Reproduce the material below with "toggle" swapped for "switch" and nothing else altered, leaving out the pictures.

####

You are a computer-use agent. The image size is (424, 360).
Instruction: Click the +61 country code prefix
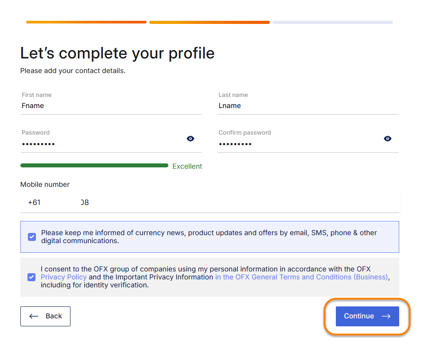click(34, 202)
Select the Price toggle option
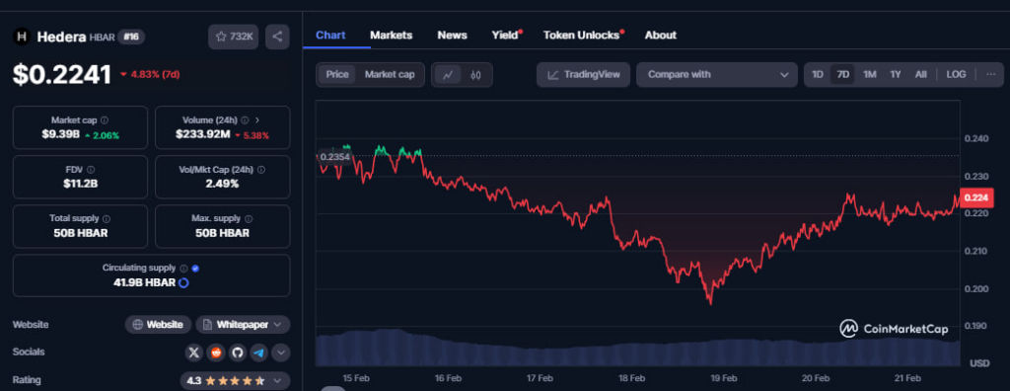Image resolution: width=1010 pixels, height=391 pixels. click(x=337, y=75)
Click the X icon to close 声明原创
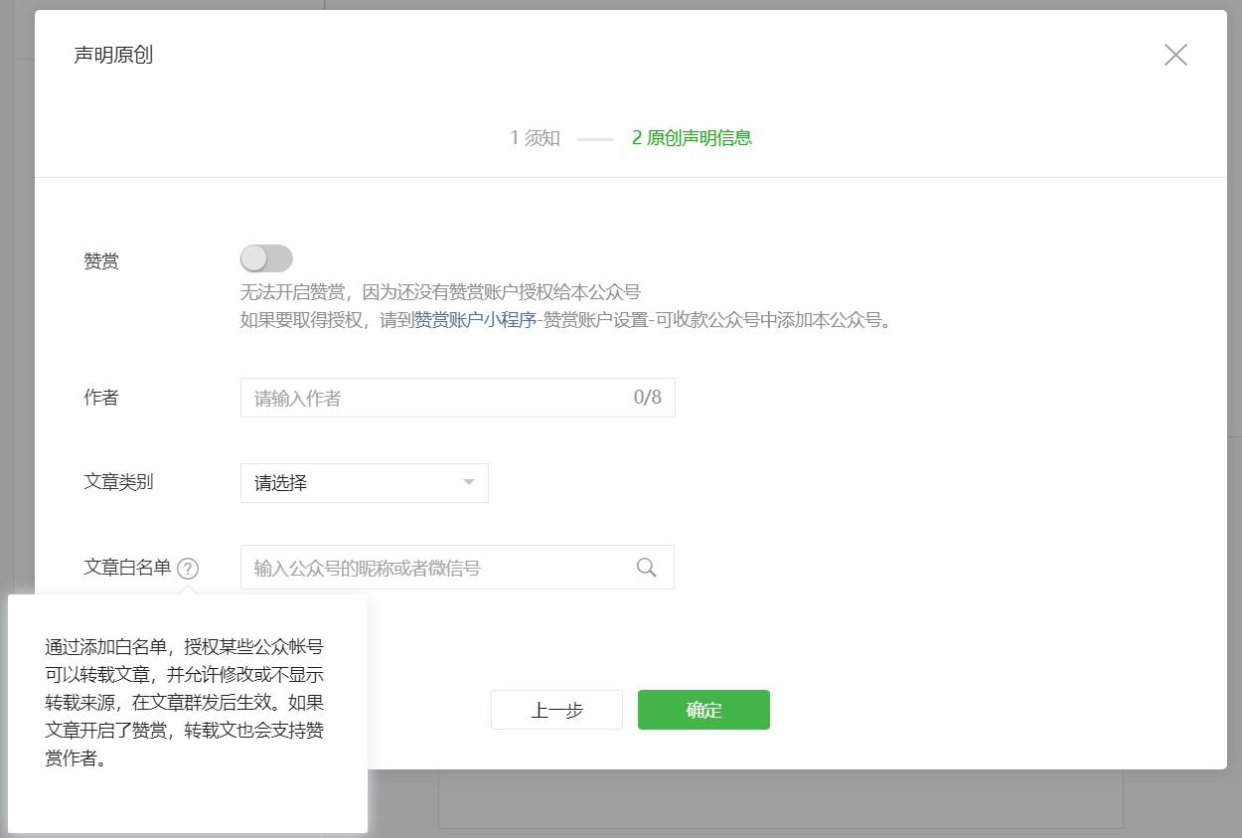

####

## Final result
You are a computer-use agent. The image size is (424, 360).
Instruction: Click the +61 country code prefix
click(34, 202)
Select the Price switch option
Image resolution: width=1010 pixels, height=391 pixels. click(x=337, y=75)
Click the X icon to close 声明原创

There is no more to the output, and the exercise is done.